WHAT THE TASK REQUIRES. Identify every line in the records below that contains the word "pixels", and copy each of those lines.
BEGIN SUPPLIED DATA
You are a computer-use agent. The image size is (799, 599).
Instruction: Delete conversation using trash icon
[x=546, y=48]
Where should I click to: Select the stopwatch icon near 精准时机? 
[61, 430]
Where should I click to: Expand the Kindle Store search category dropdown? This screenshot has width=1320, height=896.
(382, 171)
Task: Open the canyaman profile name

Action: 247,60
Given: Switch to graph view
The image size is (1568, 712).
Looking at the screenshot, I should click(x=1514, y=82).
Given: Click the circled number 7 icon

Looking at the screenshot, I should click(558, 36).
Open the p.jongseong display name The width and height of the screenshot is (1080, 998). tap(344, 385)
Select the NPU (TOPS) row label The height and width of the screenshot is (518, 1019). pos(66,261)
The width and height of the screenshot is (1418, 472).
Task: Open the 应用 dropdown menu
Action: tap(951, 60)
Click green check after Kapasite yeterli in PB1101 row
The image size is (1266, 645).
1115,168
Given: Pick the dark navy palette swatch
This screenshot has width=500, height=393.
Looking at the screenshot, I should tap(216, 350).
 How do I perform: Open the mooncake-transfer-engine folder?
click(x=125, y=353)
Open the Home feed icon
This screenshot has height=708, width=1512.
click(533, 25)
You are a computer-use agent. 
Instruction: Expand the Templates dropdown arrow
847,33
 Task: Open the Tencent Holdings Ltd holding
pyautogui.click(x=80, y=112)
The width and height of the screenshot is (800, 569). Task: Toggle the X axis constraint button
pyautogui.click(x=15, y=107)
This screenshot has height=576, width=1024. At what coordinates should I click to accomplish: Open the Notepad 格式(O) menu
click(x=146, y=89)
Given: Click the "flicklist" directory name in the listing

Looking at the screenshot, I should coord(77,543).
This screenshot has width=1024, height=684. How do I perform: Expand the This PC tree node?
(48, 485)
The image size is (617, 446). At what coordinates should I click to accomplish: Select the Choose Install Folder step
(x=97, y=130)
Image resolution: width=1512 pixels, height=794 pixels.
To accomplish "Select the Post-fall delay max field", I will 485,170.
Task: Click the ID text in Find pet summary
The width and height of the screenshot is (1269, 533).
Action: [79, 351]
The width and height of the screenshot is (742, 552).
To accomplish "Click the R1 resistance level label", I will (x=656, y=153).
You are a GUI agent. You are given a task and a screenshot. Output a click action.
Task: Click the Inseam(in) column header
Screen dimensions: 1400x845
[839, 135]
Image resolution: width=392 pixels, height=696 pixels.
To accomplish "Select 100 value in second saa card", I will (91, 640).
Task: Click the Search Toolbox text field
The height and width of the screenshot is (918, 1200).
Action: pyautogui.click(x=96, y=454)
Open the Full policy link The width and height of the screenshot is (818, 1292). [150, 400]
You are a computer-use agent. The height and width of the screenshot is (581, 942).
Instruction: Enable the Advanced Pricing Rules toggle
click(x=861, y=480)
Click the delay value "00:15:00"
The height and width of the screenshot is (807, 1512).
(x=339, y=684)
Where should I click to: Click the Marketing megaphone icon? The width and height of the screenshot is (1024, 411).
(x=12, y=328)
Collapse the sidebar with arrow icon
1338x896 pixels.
END SUPPLIED DATA
ANSWER SECTION.
Image resolution: width=1512 pixels, height=794 pixels.
Image resolution: width=392 pixels, height=696 pixels.
1338x896 pixels.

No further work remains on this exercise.